National Public Health Week — April 4-10 — is a great time to remind the community of the roles and responsibilities of the local health department. Just as your health care provider focuses on your health, your local health department focuses on the health of your community.
Public health workers tend to keep a low profile. You might not even know we were here until something went wrong – an outbreak of hepatitis or the COVID-19 pandemic, for example.
We spend most of our time quietly working with like-minded partners on initiatives to prevent illness and injury in our communities. Finger Lakes Region health departments regularly collaborate on issues such as high blood pressure, sexually transmitted diseases, and oral health. We even achieved national accreditation in 2020, a challenging process that will help us serve our communities even better than ever.
The national public health logo’s slogan – Prevent, Promote and Protect – encapsulates what local health departments do. We prevent disease by investigating outbreaks and ensuring access to vaccines. We promote wellness by educating the community about health and safety. We protect the community by planning for man-made or natural disasters. Because our focus is prevention, sometimes it’s hard to see results. How do you count the number of babies who haven’t had whooping cough or the number of adults who haven’t had a heart attack?

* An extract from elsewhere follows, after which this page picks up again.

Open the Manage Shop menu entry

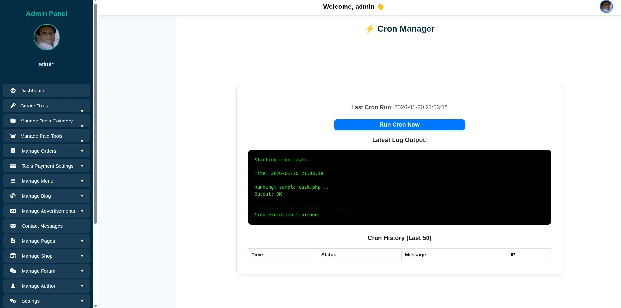pyautogui.click(x=37, y=256)
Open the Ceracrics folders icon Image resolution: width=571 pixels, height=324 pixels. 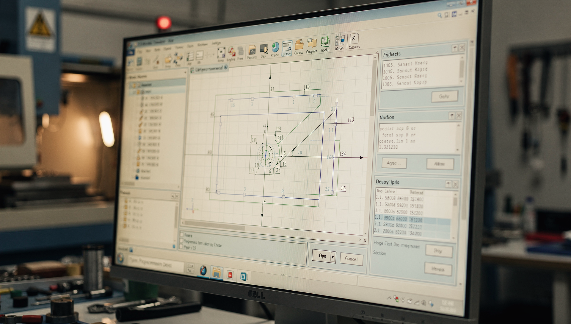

Like other New York State Health Departments, Finger Lakes Local Health Departments, including Wayne, Ontario, Seneca, and Yates counties, provide communicable disease investigation services , rabies control, smoking cessation and prevention, lead poisoning prevention in children, emergency preparedness, chronic disease education and childhood vaccinations. Families in Ontario, Seneca, Wayne and Yates counties benefit from maternal and child health services and programs designed for children with developmental delays. Health education is integrated into all program offerings.